After the terrorist attacks of 11 September 2001, many countries started to revise their national legislation and further restricted access to biological materials and technologies. France (French Government, 2001), the USA (US Government, 2001, 2002) and the UK (UK Government, 2001) rapidly issued new laws to regulate specifically biological issues. Most of the European Union (EU) countries followed an EU proposal to review existing laws and regulations relating to biological agents and human, animal and plant diseases. Germany, for instance, identified more than 20 laws and regulations (German Government, 2002) that govern these areas, which are all enforced by penal legislation. Some of them are also applicable to activities against national law committed by German nationals outside national territory.

In mid-2002, the industrialized countries also discussed strengthening export controls, proposing the inclusion of the intangible transfer of information and knowledge (Australia Group, 2002b) that could be used to develop biological weapons. In this context, the question is how to define boundaries for 'constrained knowledge', by which access to certain research data would be limited. This can mean merely restricting access to certain areas for students from countries of concern, but it can also mean that some as yet unidentified national authority decides who will get access to certain research data. The latter requires that such an institution should be the exclusive provider of restricted knowledge and that it should make decisions about what research data need to be restricted. Several issues need to be addressed: who should decide on the disclosure of knowledge about new scientific and technological knowledge, who should maintain the repository of such knowledge, who should make decisions about what knowledge is released to whom, and who should decide who will be permitted to use new knowledge in research and development.

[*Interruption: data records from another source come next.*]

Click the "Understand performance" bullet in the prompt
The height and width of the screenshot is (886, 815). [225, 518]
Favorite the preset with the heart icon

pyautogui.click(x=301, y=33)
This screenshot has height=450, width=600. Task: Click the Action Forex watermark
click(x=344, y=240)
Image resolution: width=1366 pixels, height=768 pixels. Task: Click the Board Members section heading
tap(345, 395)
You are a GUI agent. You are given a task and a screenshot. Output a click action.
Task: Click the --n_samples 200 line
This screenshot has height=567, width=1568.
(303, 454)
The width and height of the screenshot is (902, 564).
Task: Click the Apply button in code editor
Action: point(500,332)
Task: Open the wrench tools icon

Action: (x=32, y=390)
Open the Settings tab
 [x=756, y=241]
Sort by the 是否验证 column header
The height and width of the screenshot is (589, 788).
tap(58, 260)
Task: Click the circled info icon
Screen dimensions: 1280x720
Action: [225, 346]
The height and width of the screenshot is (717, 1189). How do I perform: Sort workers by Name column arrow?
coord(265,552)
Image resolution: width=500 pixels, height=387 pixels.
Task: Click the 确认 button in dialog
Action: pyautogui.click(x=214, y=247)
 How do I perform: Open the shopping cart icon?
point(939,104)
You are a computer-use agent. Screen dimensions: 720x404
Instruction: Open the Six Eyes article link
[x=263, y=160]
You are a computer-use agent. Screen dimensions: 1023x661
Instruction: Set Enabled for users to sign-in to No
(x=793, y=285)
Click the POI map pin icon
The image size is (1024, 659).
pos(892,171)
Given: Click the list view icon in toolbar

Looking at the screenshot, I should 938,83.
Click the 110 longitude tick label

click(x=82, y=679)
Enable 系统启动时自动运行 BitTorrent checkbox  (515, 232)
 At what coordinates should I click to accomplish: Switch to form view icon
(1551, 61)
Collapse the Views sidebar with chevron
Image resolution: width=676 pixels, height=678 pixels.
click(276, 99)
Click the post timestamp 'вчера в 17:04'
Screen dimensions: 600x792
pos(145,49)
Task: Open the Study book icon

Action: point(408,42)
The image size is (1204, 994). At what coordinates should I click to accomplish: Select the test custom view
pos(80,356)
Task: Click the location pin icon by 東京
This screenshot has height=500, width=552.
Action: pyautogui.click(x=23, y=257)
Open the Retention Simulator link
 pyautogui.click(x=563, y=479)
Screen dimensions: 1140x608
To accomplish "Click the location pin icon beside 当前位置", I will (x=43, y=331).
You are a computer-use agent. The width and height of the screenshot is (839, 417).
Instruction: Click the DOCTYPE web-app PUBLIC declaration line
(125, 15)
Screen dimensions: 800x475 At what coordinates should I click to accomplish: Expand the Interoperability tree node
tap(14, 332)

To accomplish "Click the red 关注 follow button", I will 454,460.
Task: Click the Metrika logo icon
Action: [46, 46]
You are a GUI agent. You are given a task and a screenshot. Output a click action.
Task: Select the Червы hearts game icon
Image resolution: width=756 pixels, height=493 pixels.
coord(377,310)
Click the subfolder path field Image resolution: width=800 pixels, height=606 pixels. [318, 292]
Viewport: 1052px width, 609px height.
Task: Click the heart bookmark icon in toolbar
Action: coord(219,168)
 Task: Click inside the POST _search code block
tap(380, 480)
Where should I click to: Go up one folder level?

It is clear that scientists should engage actively in these discussions if, in the future, they do not want to have to apply to a government agency to obtain research data from their colleagues. The US Government has already issued stricter regulations for accessing material and agents that could be abused to make biological weapons, which is causing concerns about the restriction of free speech in the scientific community. An unpublished European study among representatives from academia and industry about possible restrictions on the freedom of the biosciences shows that most academic scientists disagree with requirements for additional restrictions, and believe that the existing ones already result in too many limitations. Industry representatives see fewer problems with additional restrictions, possibly because they are already accustomed to internal restrictions to protect proprietary information. Most participants in the survey are convinced that regulating access to information will have a negative effect on science and technology, and think that this will be serious or even very serious. In addition, most believe that restrictions will not reduce the risk of misuse; instead the loss of transparency in science might create more uncertainties and risks than would unimpeded publication. Nevertheless, there are questions that each scientist should ask himself or herself: should I publish or not publish? Does publishing a particular finding add to the progress of mankind or will it increase the risk of misuse? The discussion has already started vehemently in the USA and it is only a matter of time before it reaches Europe. The academic community in Europe should find convincing arguments to support their position of freedom of reseach; otherwise, governments might see a need to fill voids. And it is rather doubtful that politicians can offer better solutions to this problem than self-regulatory mechanisms in the academic community.